Robert Mueller. / Afp
  • El equipo del presidente de EE UU tuvo al menos 18 contactos con el Gobierno ruso desde abril y noviembre, en plena campaña electoral

  • Abogado de profesión, Robert S. Mueller III, de 72 años, fue director del FBI por más de una década

El departamento estadounidense de Justicia ha nombrado a Robert Mueller, un ex director del FBI, como investigador especial en el caso que analiza las presuntas relaciones entre la campaña presidencial de Donald Trump y Rusia. "En mi capacidad de Fiscal General interino, determino que es en el interés público que ejercite mi autoridad e indique un investigador especial para asumir responsabilidad en este caso", ha expresado Rod Rosenstein en una nota oficial.

Abogado de profesión, Robert S. Mueller III, de 72 años, fue director del FBI por más de una década, entre 2001 y 2013, y en su juventud recibió tres altas condecoraciones por acciones de combate en Vietnam. El nombramiento de Mueller ocurre después que en los últimos días numerosos legisladores del partido demócrata exigieran que el Departamento de Justicia nombrase un investigador especial para encargarse de las indagatorias.

El secretario de Justicia, Jeff Sessions, decidió alejarse de esas investigaciones por sus propios contactos con funcionarios rusos durante la campaña presidencial del año pasado. En tanto, Rosenstein tuvo un papel central en el proceso de despido del ex director del FBI, James Comey, y por lo tanto su propia situación como coordinador de las investigaciones se había visto fragilizada.

Las investigaciones se centran en las sospechas de injerencia de Rusia en las elecciones presidenciales del año pasado para favorecer a Trump, y la eventual colusión de su comité de campaña con esos esfuerzos. El escándalo ya motivó el despido del asesor de la Casa Blanca para Seguridad Nacional, Michael Flynn, y posteriormente del propio Comey. El lunes, el caso adquirió aún más gravedad después que el diario New York Times aseguró que Trump llegó a sugerir a Comey que abandone las investigaciones del FBI sobre Flynn, en un gesto que constituye obstrucción de justicia.
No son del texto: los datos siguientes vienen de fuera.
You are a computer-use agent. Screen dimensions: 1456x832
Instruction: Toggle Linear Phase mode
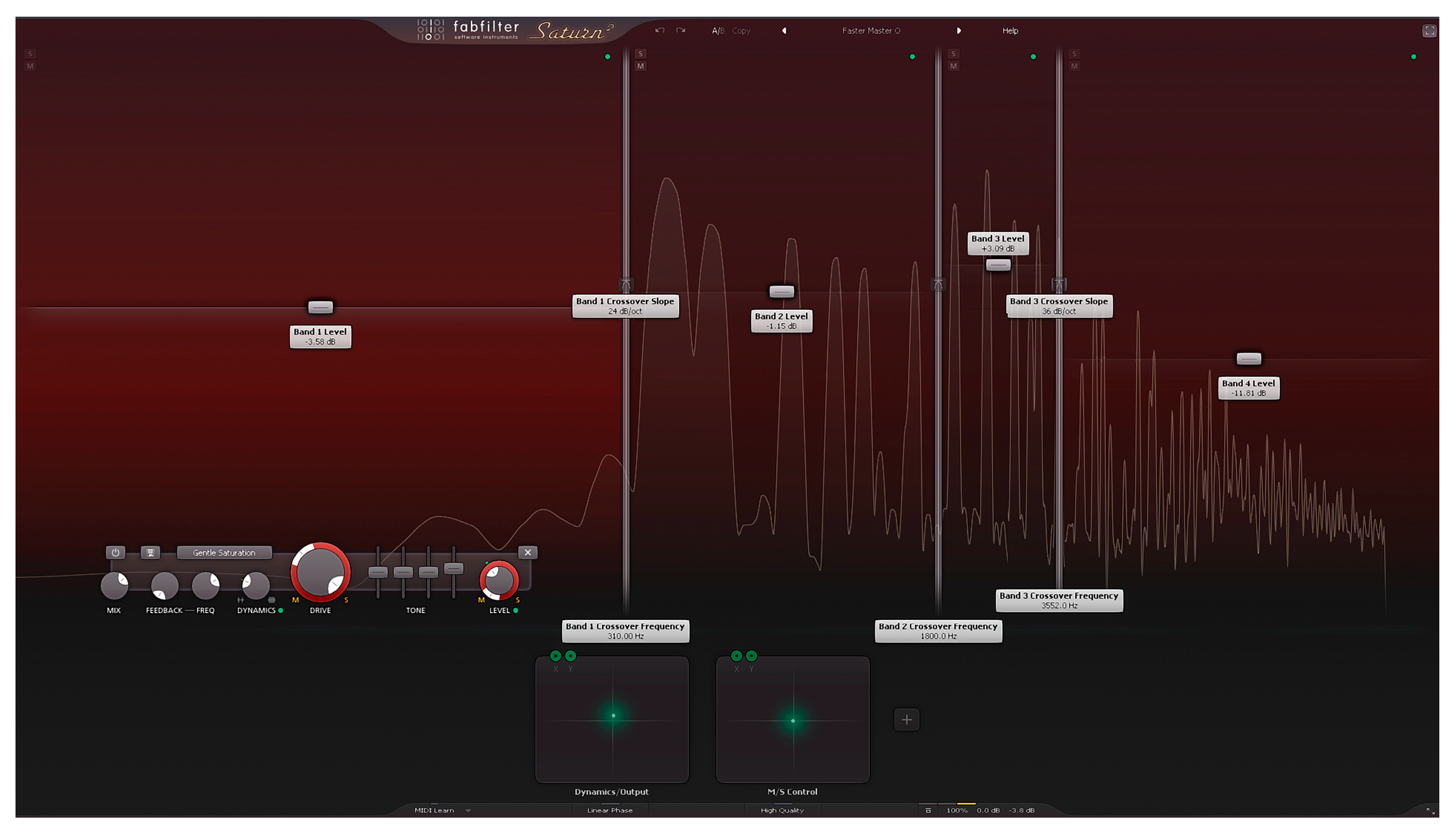[610, 810]
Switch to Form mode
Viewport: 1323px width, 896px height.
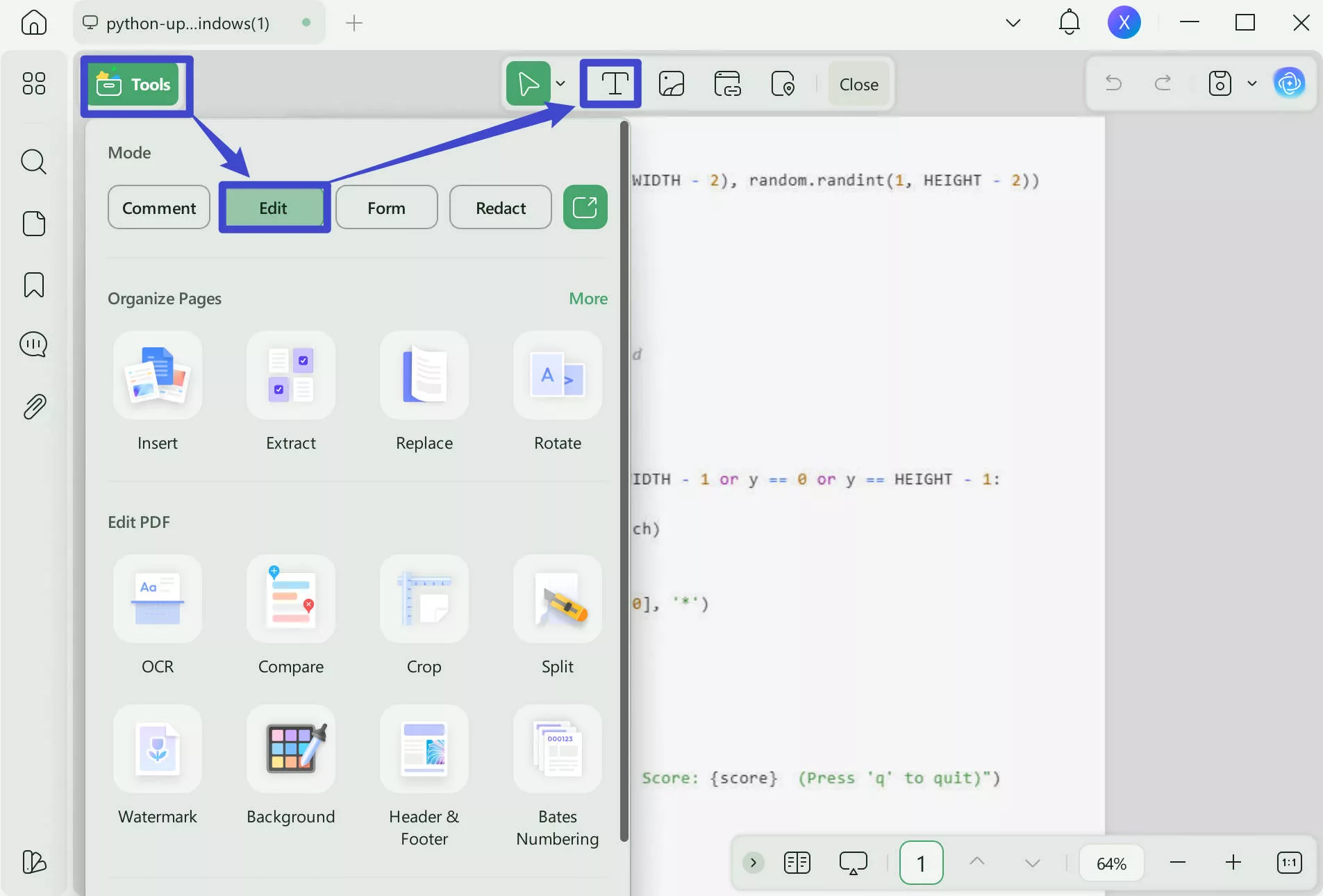point(386,207)
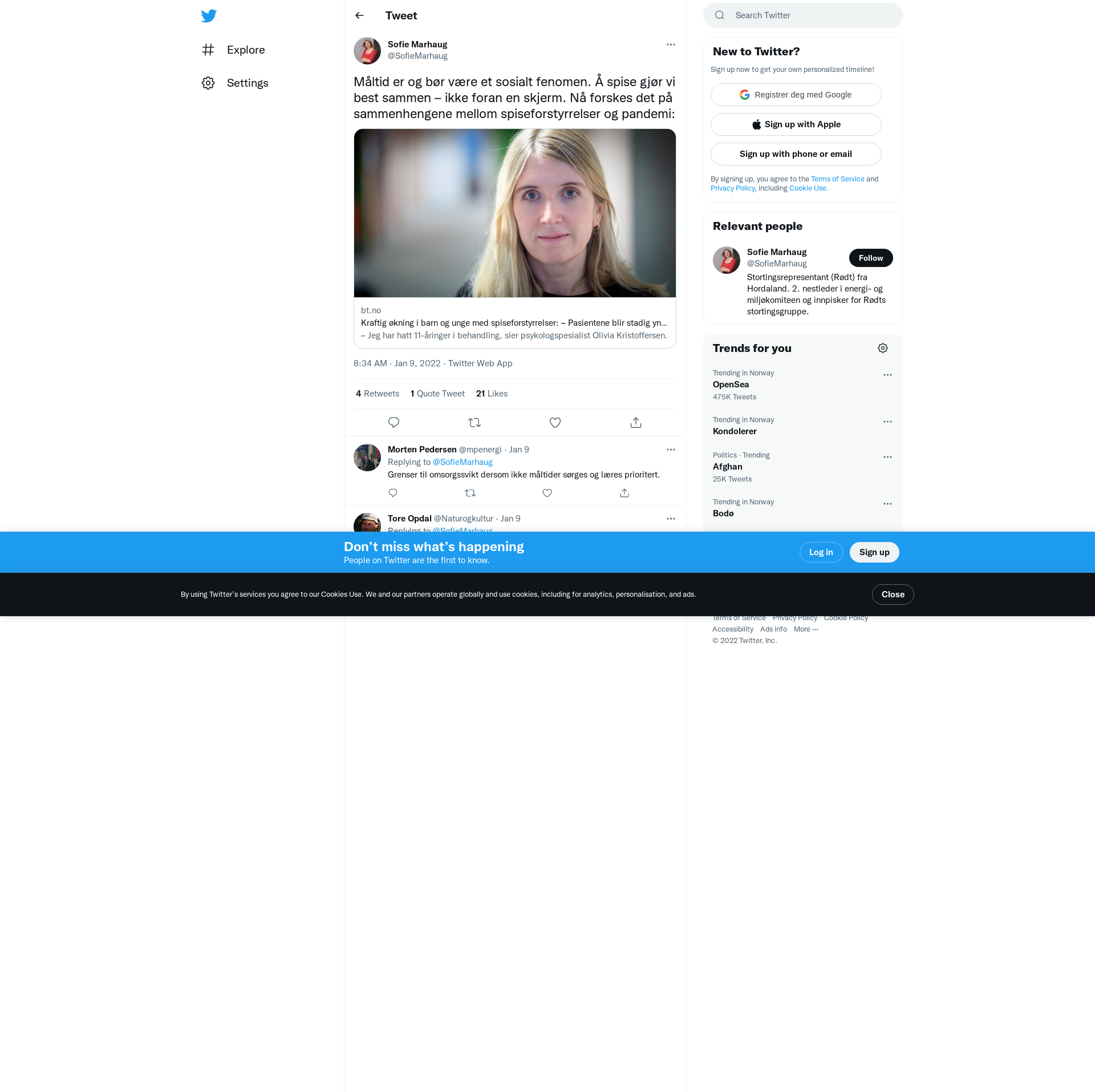Retweet Morten Pedersen's reply
The image size is (1095, 1092).
pyautogui.click(x=470, y=493)
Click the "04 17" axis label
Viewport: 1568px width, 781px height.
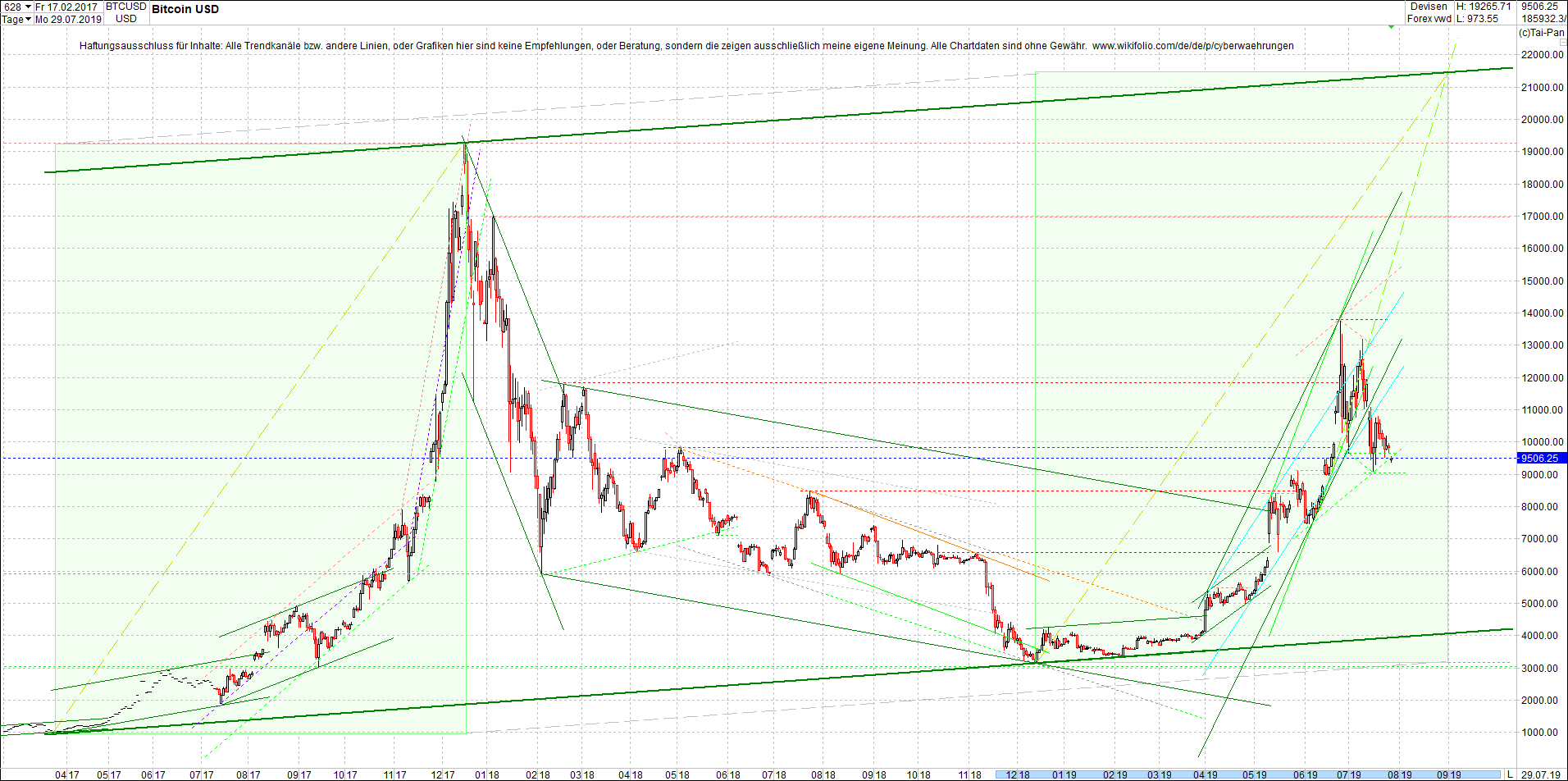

Al menos 18 contactos con Rusia

El equipo de Donald Trump tuvo al menos 18 contactos con personas relacionadas con el Gobierno ruso durante la campaña para las elecciones presidenciales que se celebraron el año pasado en Estados Unidos, según ha revelado este jueves la agencia de noticias Reuters, que cita a numerosas fuentes de la Administración norteamericana con conocimiento sobre el tema.

Los contactos se produjeron entre abril y noviembre de 2016 a través de llamadas telefónicas y correos electrónicos, de acuerdo con los registros que posee la Inteligencia estadounidense, que sigue los movimientos en suelo norteamericano de los individuos relevantes para el Kremlin.

Uno de los protagonistas es Michael Flynn, asesor de Seguridad Nacional de Trump que fue cesado el pasado 8 de febrero por sus frecuentes contactos con el embajador ruso en Washington, Sergei Kisliak, para establecer un canal directo de comunicación entre el presidente estadounidense y su par ruso, Vladimir Putin.

Cuando se destapó el escándalo la Casa Blanca negó cualquier contacto del equipo de Trump con Kisliak, pero desde entonces ha confirmado cuatro reuniones entre asesores presidenciales y el jefe de la misión diplomática rusa durante la campaña electoral.

Otro de los implicados es Viktor Medvedchuk, un oligarca ucraniano muy cercano a Putin. De hecho, el jefe de Estado es padrino de su hija. "No conozco a ningún asociado cercano a Donald Trump, por tanto, no ha podido haber ninguna conversación de ese tipo", ha contestado a Reuters en un email.

Más allá de Kisliak y Medvedchuk, se desconocen las identidades de los emisarios de Putin porque han sido "enmascarados" en los informes de Inteligencia debido a los derechos que les amparan como ciudadanos estadounidenses. No obstante, los congresistas pueden solicitar que sean reveladas en interés de la seguridad nacional.

Las fuentes consultadas por Reuters, tanto funcionarios en ejercicio como antiguos, han aclarado que no hay indicios de que en estos contactos el entorno de Trump incurriera en mal comportamiento o colusión. Las conversaciones se habrían centrado en las relaciones económicas entre Washington y Moscú, incluidas las sanciones unilaterales impuestas a Rusia, la cooperación en la lucha contra el Estado Islámico y el nuevo papel de China en la esfera internacional.